I have kept for many years an image tucked away in the back recess of my thoughts. I pull out this image in times of stress, when my life is overwhelming and when my insomnia flares up. It's an image I created of a little girl (me) who runs happily through a field of bright yellow flowers and billowing weeds. She runs like an elf, free, happy and full of joy. Her long blonde curly hair bounces with every step she takes. She giggles and laughs with the wind, although I have never seen her face I know her smile is immense. Her sundress is soft and swirls around her bare legs. Her feet are bare as they gently touch the ground.
She moves with grace and rhythm across the field to somewhere unknown. She never reaches a destination - she just runs with the joy of life tugging at the ribbon in her hair. The moving image is peaceful and calming. A few times she has left the wide open field and ran down the beach.
She runs still in bare feet and the soft pastel sundress with the giggles and laughter. The blonde curls bounce like the waves. Her happiness is contagious. I can hear the surf crashing against the beach as I breathe in the salty air. I can see her tiny feet making impressions in the wet sand and feel the texture of the sand squeeze between her toes. And I consume it all with a calm soul. She takes me where I need to go and fills me with peace.

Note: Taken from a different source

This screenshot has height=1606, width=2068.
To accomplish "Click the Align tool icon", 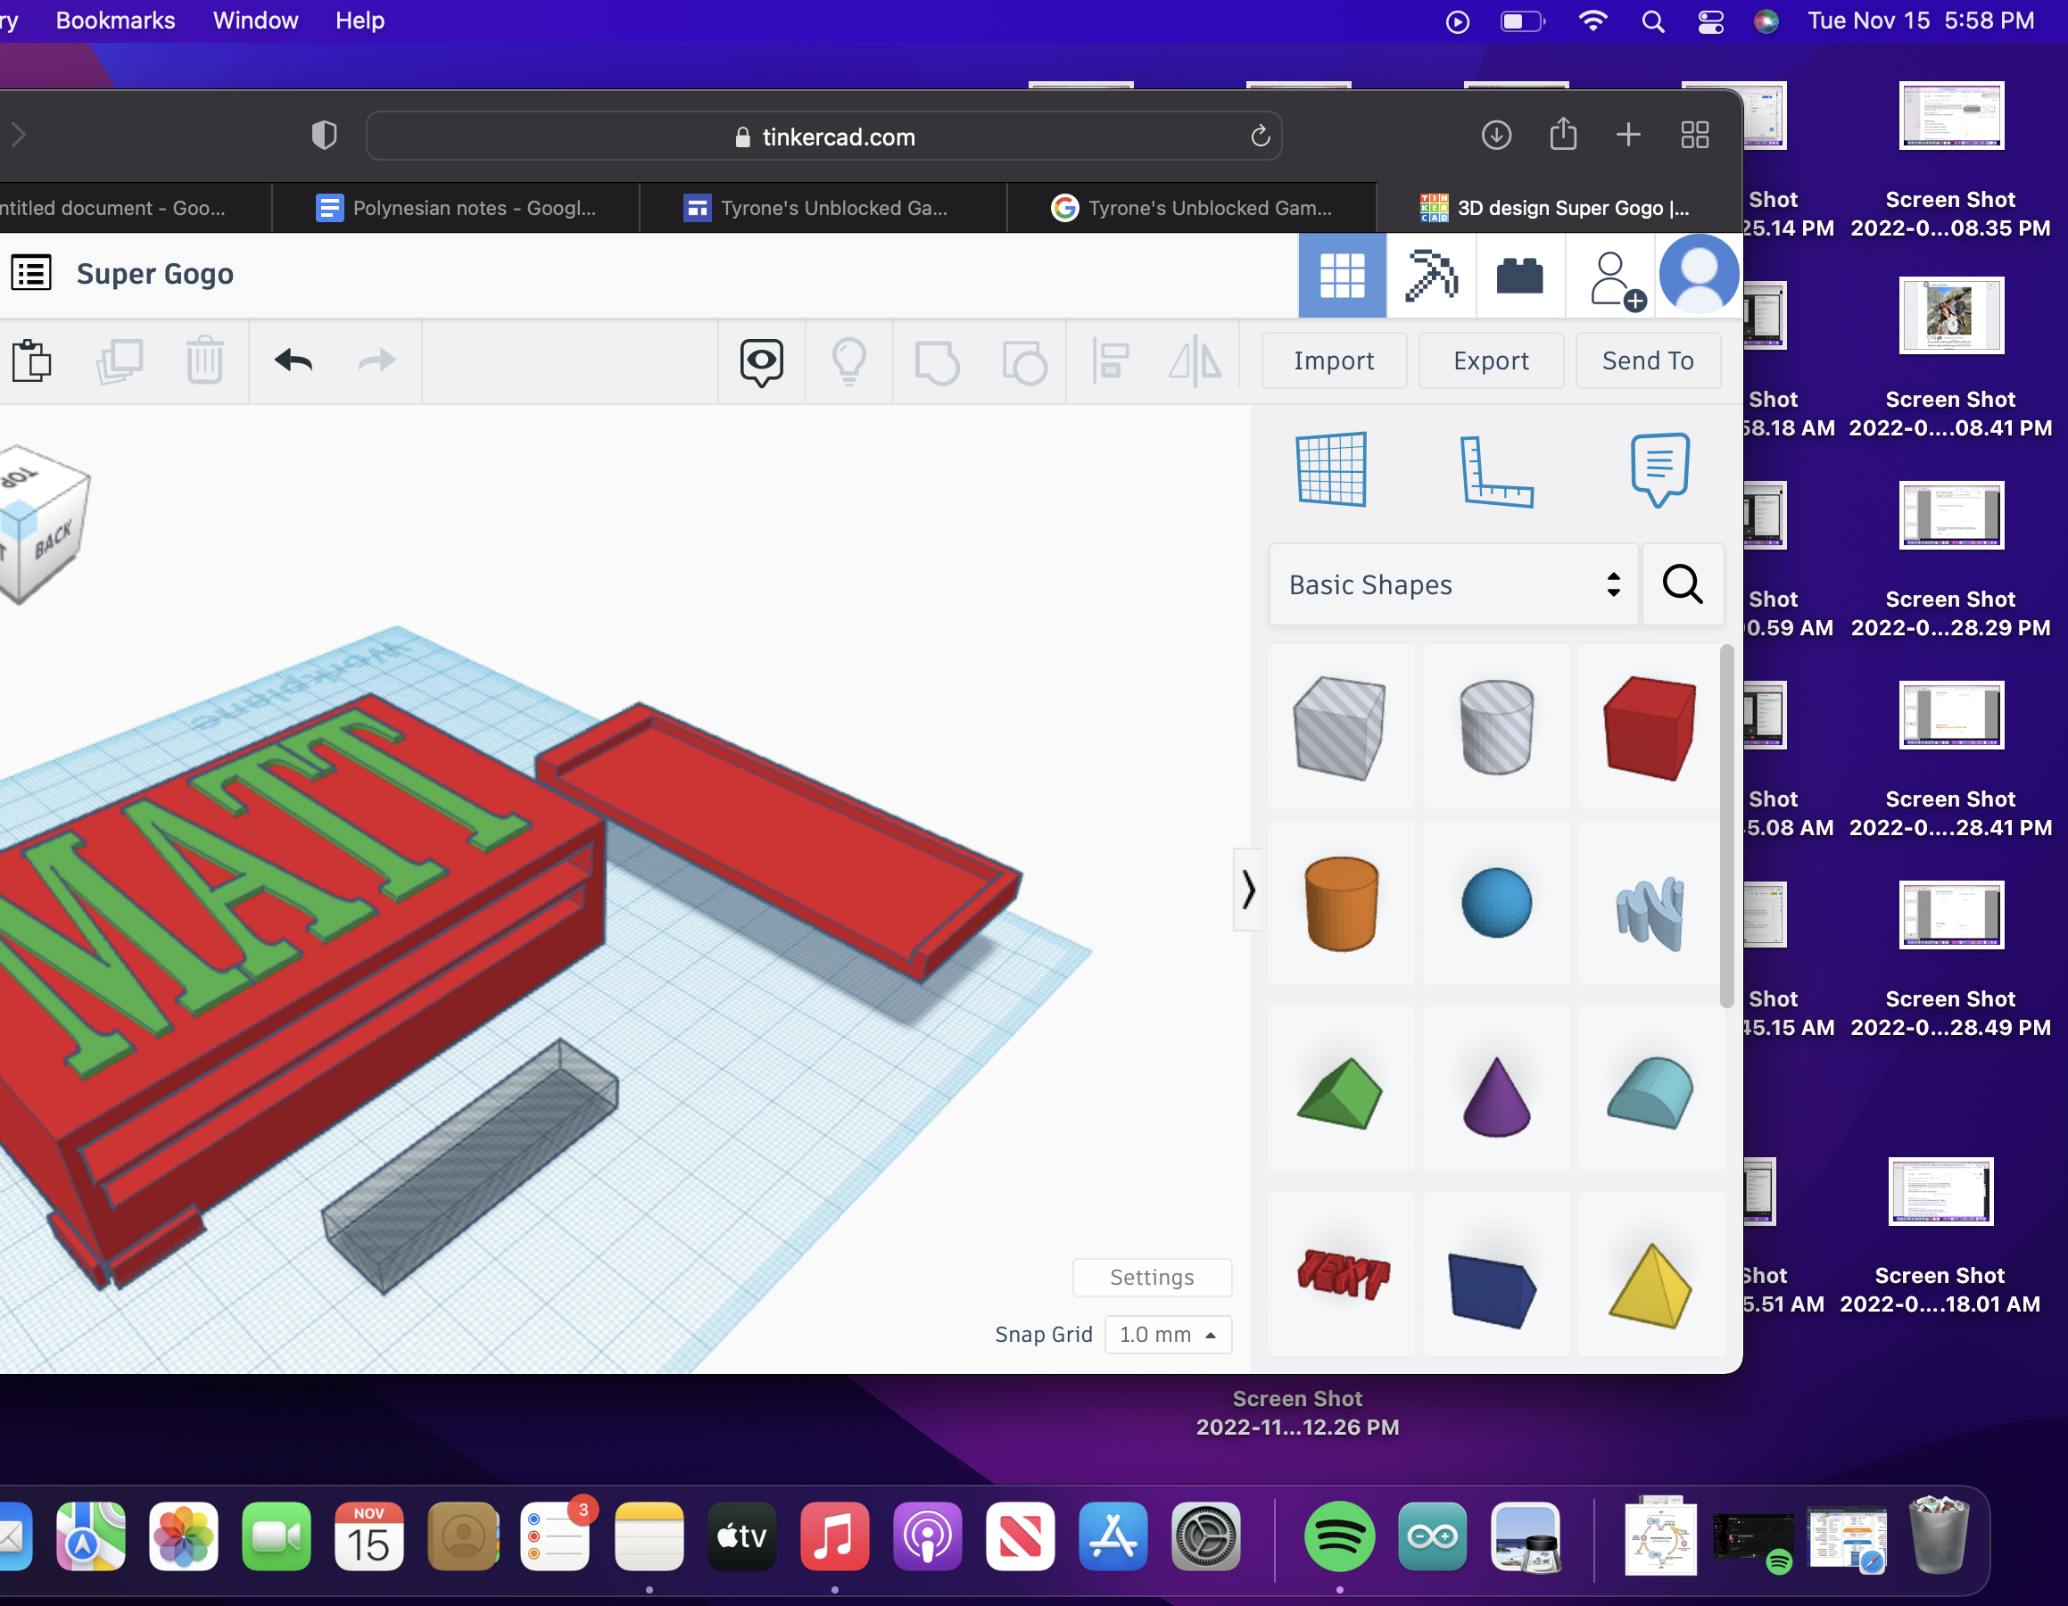I will [x=1110, y=361].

Last night I called for her and she didn't respond. I called again and again. What I received was puffy clouds and colors. No little girl skipping through a field of flowers bursting with laughter and the joy of life pushing her forward. Perhaps she has taken a vacation where my calls cannot reach her. I'm not in a panic state as yet but who knows.
The mind is a complicated piece of equipment. It knows when it needs fuel and when it needs a rest. If I need her tonight I shall call her again. If she doesn't appear I know she has a reason. Perhaps her usefulness has expired and I need to move on. Or perhaps she has grown up and I can face the world challenges with her infectious joy of life.